Прочитав "Царь-Голод", он сказал:

- Все - обыкновенно правильно.

Впервые видя литографированную брошюру, он спрашивал меня:

- Кто это тебе написал? Четко пишет. Ты скажи ему - спасибо.

Рубцов обладал ненасытной жадностью знать. С величайшим напряжением внимания он слушал сокрушительные богохульства Шапошникова, часами слушал мои рассказы о книгах и радостно хохотал, закинув голову, выгибая кадык, восхищаясь:

- Ловкая штучка умишко человечий, ой, ловкая!

Сам он читал с трудом, - мешали больные глаза, но он тоже много знал и, нередко, удивлял меня этим:

- Есть у немцев плотник необыкновенного ума, - его сам король на советы приглашает.

Из расспросов моих выяснилось, что речь идет о Бебеле.

- Как вы это знаете?

- Знаю, - кратко отвечал он, почесывая мизинцем шишковатый череп свой.

Шапошникова не занимала тяжкая сумятица жизни, он был весь поглощен уничтожением Бога, осмеянием духовенства, особенно ненавидя монахов.

Однажды Рубцов миролюбиво спросил его:

- Что ты, Яков, все только против Бога кричишь?

Он завыл еще более озлобленно:

- А что еще мешает мне, ну? Я почти два десятка лет воровал, в страхе жил пред ним! Терпел. Спорить - нельзя. Установлено сверху. Жил связан. Вчитался в Библию, вижу: выдумано. Выдумано, Никита!

И, размахивая рукою, точно разрывая "незримую нить", он почти плакал:

- Вот - умираю через это раньше время!

Было у меня еще несколько интересных знакомств, нередко забегал я в пекарню Семенова к старым товарищам, они принимали меня радостно, слушали охотно. Но - Рубцов жил в Адмиралтейской слободе, Шапошников - в Татарской, далеко за кабаном, верстах в пяти друг от друга, я очень редко смог видеть их. А ко мне ходить - невозможно, негде было принять гостей, к тому же новый пекарь, - отставной солдат, - вел знакомство с жандармами: задворки Жандармского Управления соприкасались с нашим двором, и солидные "синие мундиры" лазили к нам через забор - за булками для полковника Гангардта и хлебом для себя. - И еще - мне было рекомендовано не очень "высовываться в люди", дабы не привлекать к булочной излишнего внимания.

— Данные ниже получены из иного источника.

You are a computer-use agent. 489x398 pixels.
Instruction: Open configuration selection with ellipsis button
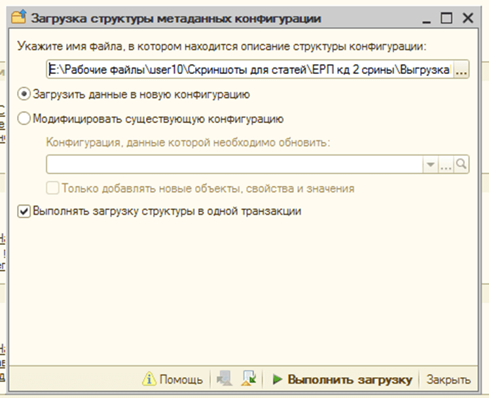coord(446,165)
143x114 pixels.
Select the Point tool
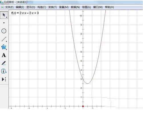pos(4,23)
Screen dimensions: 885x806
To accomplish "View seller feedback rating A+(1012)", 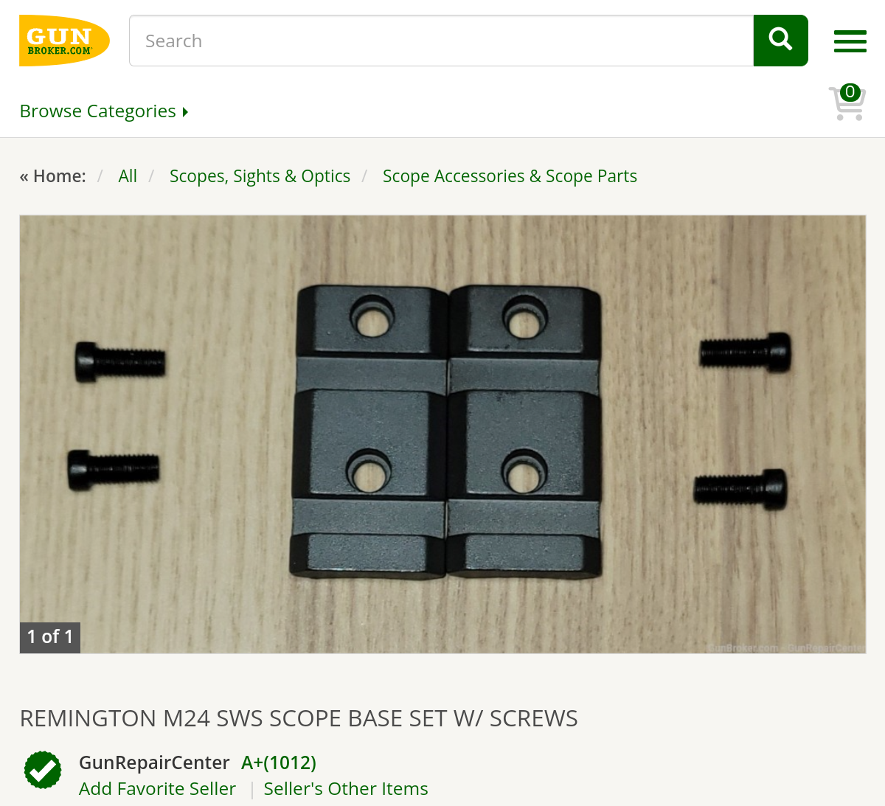I will (x=279, y=762).
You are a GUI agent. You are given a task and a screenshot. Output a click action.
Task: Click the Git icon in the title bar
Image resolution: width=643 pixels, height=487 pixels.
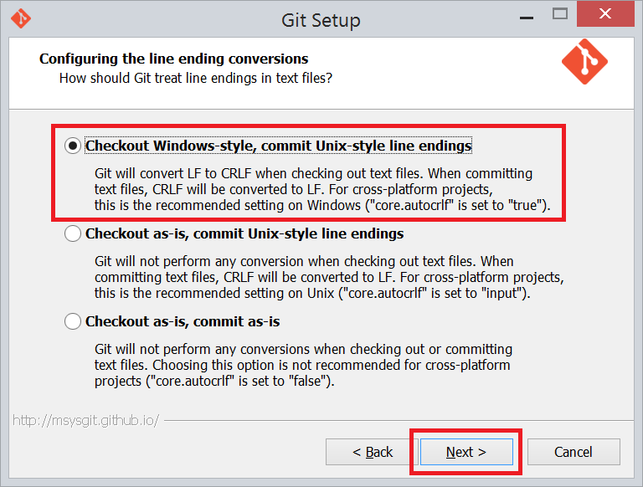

Я видел, что работа моя теряет смысл. Все чаще случалось, что люди, не считаясь с ходом дела, выбирали из кассы деньги так неосторожно, что иногда нечем было платить за муку. Деренков, теребя бородку, уныло усмехался:

- Обанкротимся.

Ему жилось тоже плохо: рыжекудрая Настя ходила "не порожней" и фыркала злой кошкой, глядя на все и на всех зеленым, обиженным взглядом.

Она шагала прямо на Андрея, как будто не видя его; он, виновато ухмыляясь, уступал ей дорогу и вздыхал.

Иногда он жаловался мне:

- Не серьезно все. Все все берут, - без толку. Купил себе полдюжины носков сразу исчезли.

Это было смешно - о носках, - но я не смеялся, видя как бьется скромный, бескорыстный человек, стараясь наладить полезное дело, а все вокруг относятся к этому делу легкомысленно и беззаботно, разрушая его. Деренков не рассчитывал на благодарность людей, которым служил, но - он имел право на отношение к нему более внимательное, дружеское, - и не встречал этого отношения. А семья его быстро разрушалась: отец заболевал тихим помешательством на религиозной почве; младший брат начал пить и гулять с девицами; сестра вела себя, как чужая, и у нее, видимо, разыгрывался невеселый роман с рыжим студентом, - я часто замечал, что глаза ее опухли от слез, и студент стал ненавистен мне.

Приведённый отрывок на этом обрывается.